With Minn-Erva’s help, Ripley became the energy-manipulating superhero Star, siphoning off Captain Marvel’s powers. At the same time, Ripley ran a story exposing Captain Marvel’s heritage as a half-Kree hybrid, which ruined her reputation with the public given how often the Kree have nearly destroyed the Earth. The loss of popularity did nothing to stop Captain Marvel from rallying in the face of her waning power, however, and Star was defeated, depowered and imprisoned on The Raft; a high-tech prison for super-powered criminals.
That should have been the end of Ripley Ryan’s story, but a twist of fate helped Ripley to escape from The Raft. Because for reasons which no one can explain, the Reality Gem – one of the six Infinity Stones that control the cosmos – has bonded to Ripley Ryan, giving her the power to alter the world around her and bend it to her will.
There’s just two small problems; Ripley has no idea how to control her newfound power and she really isn’t sure what she wants anymore. Does she want to rebuild her old life as a reporter? Does she want to be a beloved hero again? Or does she want to go for broke and be the villain everyone thinks she is?
There’s also one other, larger problem – how much longer can she last, with everyone seeking the power of the Infinity Stones hunting for her, along with Captain Marvel?

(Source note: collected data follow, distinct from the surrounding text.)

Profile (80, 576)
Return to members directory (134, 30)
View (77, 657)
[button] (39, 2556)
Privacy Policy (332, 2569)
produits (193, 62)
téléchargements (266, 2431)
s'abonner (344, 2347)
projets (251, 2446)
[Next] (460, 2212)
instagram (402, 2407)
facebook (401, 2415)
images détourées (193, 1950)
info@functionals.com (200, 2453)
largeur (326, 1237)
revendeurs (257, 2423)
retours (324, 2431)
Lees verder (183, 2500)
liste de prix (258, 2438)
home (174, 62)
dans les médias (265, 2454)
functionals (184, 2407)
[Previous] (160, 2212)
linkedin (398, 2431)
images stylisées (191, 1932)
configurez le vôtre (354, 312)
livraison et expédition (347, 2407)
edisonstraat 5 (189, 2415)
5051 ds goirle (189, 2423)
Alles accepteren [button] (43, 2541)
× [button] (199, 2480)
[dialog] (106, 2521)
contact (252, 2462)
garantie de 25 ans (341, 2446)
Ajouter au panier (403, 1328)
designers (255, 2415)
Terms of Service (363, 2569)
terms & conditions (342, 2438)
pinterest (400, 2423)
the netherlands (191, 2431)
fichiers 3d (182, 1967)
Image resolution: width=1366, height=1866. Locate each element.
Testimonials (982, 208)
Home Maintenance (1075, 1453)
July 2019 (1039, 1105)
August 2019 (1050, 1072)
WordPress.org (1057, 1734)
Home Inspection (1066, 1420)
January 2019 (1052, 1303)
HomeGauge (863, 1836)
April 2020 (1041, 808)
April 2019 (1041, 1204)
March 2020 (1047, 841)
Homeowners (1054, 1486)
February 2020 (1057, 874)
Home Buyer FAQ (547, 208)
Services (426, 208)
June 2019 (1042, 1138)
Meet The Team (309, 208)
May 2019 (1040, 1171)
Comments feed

Star #1 is one of the more unusual comics to come out of Marvel in recent months. While it’s not unheard of for anti-heroes and villains to get their own limited series, it doesn’t often happen with a character as new as Star. Then again, Venom was quick to get his own mini-series back in the day after he suddenly became the most popular Spider-Man villain in years. Something similar happened with Star in the pages of Captain Marvel and now her story is continuing under Kelly Thompson’s pen.
Thompson does a fine job explaining Ripley’s story so far but doesn’t dwell on the exposition. There’s a lot of great action sequences in this issue, including one where Ripley upsets the wrong super-strong villain in a bar and hurriedly tries to develop exactly what she needs to fight her. And as is typical for Thompson’s writing, there’s a lot of humor that humanizes Ripley. There’s a danger in creating a character whose power is virtually unlimited but Thompson turns Ripley into a semi-sympathetic figure as we see her fall short in using her new powers because of her failure to think outside the here and now.
The artwork by Javier Pina and Filipe Andrade is competently executed but hardly outstanding. There’s far too many forced poses and some downright goofy expressions during the conversations, as if they were afraid that people talking might look too static if drawn in a realistic fashion. This is odd given the general gritty realistic tone of the art and the dark colors utilized by Jesus Aburtov, which give the book an aesthetic not unlike that on the classic Alias: Jessica Jones books.
Despite this, there’s more to admire about Star #1 than not, and a couple of fun cameos when Star is approached by one hunter of the Infinity Gems and when she tries enlisting the help of the absolute worst hero for her to approach for help after Captain Marvel. Star #1 is definitely worth checking out if you enjoy superhero books with some humor or have an interest in the cosmic side of Marvel Comics.
Star #1 releases on January 8th, 2020!